The patient was observed for the regular and common symptoms of a stroke. He presented no problems during the routine bedside test that analyzed his ability to understand language. He was able to speak, write and read fluently. His comprehension and other factors were also deemed normal. However, he could not text a full sentence when asked to. In addition, doctors noticed that he also could not see the mistakes in his text messages, indicating that he only had difficulty comprehending language in text form. Other than this symptom, the doctors noted that he had a small case of facial asymmetry.
The patient was asked to text: "The doctor needs a new Blackberry," and instead, he texted: "The Doctor nddds a new bb." When he was asked if the sentence was written correctly, he said yes and did not see that the sentence was garble. The doctors concluded that he might have suffered from an acute ischemic stroke, which is when the brain does not get blood due to a blood clot or blockage. This study suggests that testing for dystextia in patients might be beneficial. Not only can it be a sign that the patient suffered a stroke, it can also pinpoint the exact times.
"Text messaging is a common form of communication with more than 75 billion texts sent each month.
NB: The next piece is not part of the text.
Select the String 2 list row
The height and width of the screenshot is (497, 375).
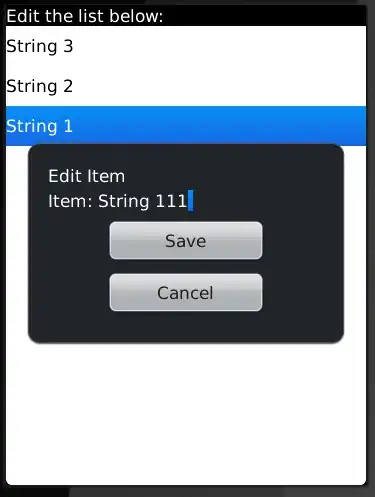click(x=186, y=86)
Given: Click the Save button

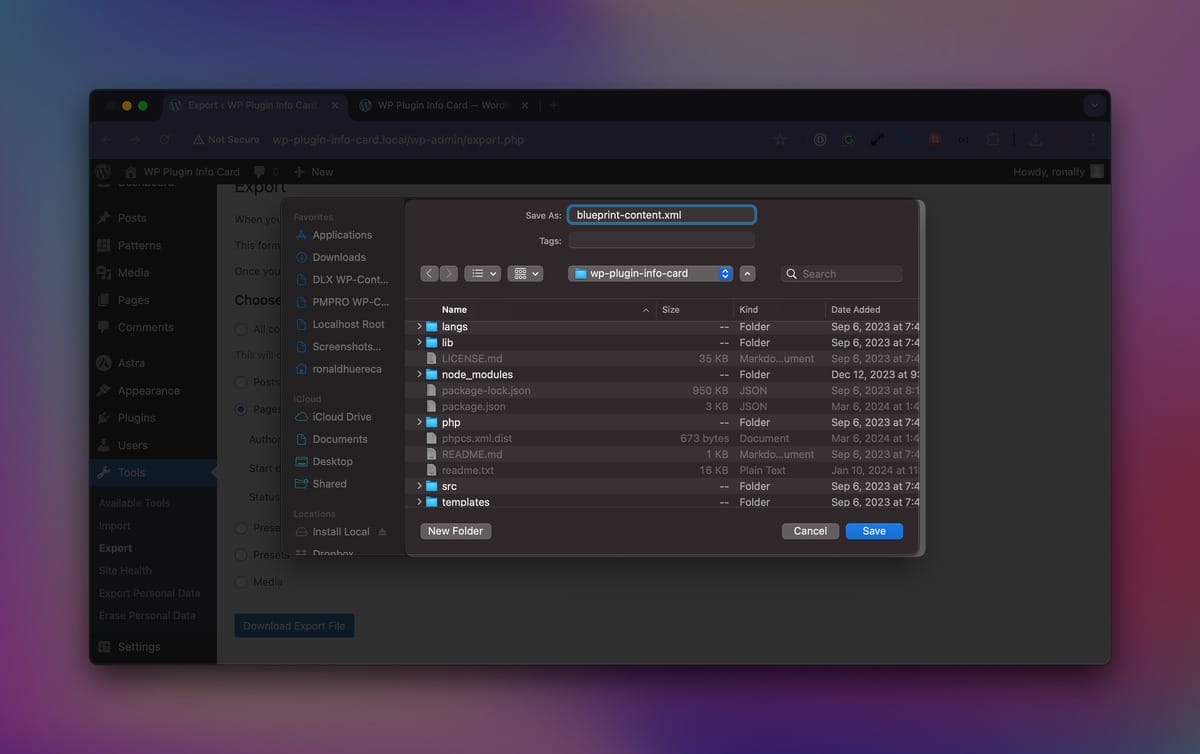Looking at the screenshot, I should 873,531.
Besides the time-honored tests we use to determine aphasia in diagnosing stroke, checking for dystextia may well become a vital tool in making such a determination," Kaskar noted. "Because text messages are always time-stamped when they're sent they may also help establish when the stroke symptoms were at least present or when they began."
The findings will be presented at the American Academy of Neurology in San Diego, CA.